渡邊雄太は米国で“話題”となるプレーも! NBA日本人選手の前半戦を振り返る

0

2021年03月09日 17:00  AERA dot.

  • チェックする
  • つぶやく
  • 日記を書く

AERA dot.

写真ラプターズの渡邊雄太(写真/gettyimages)
ラプターズの渡邊雄太(写真/gettyimages)
 コロナ禍で開幕したNBAの2020−21シーズンは、現地時間4日に前半戦を終えた。各チームは35試合前後を消化し、ここまで各カンファレンスでトップに立っているのは、東がフィラデルフィア・76ersで西がユタ・ジャズ。新型コロナウイルスの安全衛生プロトコルにより延期になる試合も多かったが、なんとか全チームは足並みを揃えてオールスター休みに突入した。
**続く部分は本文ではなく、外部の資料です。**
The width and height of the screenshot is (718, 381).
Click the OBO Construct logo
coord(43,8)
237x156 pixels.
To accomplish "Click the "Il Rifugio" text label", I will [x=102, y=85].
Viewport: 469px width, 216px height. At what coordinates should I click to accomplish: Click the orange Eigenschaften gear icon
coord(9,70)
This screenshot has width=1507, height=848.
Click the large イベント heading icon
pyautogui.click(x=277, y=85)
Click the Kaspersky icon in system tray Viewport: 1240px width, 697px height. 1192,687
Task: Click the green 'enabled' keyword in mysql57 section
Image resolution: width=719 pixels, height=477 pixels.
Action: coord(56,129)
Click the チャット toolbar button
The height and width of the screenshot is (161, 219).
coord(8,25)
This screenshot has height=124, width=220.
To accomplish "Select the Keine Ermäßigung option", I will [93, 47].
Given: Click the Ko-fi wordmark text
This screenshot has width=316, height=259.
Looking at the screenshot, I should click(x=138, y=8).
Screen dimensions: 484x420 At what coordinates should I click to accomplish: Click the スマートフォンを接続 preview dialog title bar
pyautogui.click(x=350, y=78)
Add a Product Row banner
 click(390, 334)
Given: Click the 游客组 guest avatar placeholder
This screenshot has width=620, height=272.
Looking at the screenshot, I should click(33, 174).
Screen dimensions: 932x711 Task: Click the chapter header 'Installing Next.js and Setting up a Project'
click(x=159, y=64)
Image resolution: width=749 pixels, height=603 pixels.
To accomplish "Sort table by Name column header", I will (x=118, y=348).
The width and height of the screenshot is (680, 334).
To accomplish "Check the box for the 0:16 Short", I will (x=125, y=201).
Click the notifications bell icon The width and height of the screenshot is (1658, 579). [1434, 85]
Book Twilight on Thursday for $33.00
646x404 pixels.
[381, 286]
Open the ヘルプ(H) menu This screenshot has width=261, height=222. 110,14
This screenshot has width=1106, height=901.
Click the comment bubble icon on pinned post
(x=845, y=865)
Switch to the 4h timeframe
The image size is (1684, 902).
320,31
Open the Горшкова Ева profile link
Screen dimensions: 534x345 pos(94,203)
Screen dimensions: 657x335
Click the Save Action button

 日本から世界最高峰の舞台で活躍している八村塁と渡邊雄太は、それぞれ2年目、3年目のシーズンを迎えているが、ここではシーズン折り返しということで、2人のここまでを振り返っていきたい。

 まずはワシントン・ウィザーズでプレーしている八村。ルーキーシーズンの昨季は48試合に出場して1試合平均13.5得点、6.1リバウンド、1.8アシストだったが、今季はここまで27試合プレーして12.5得点、5.4リバウンド、1.7アシストのアベレージ。やや数字を下げているが、今季はブラッドリー・ビールと並ぶスーパースターのラッセル・ウェストブルックがチームに加入していることを考えると、昨季と比べて単純に見劣りするスタッツとは言えないだろう。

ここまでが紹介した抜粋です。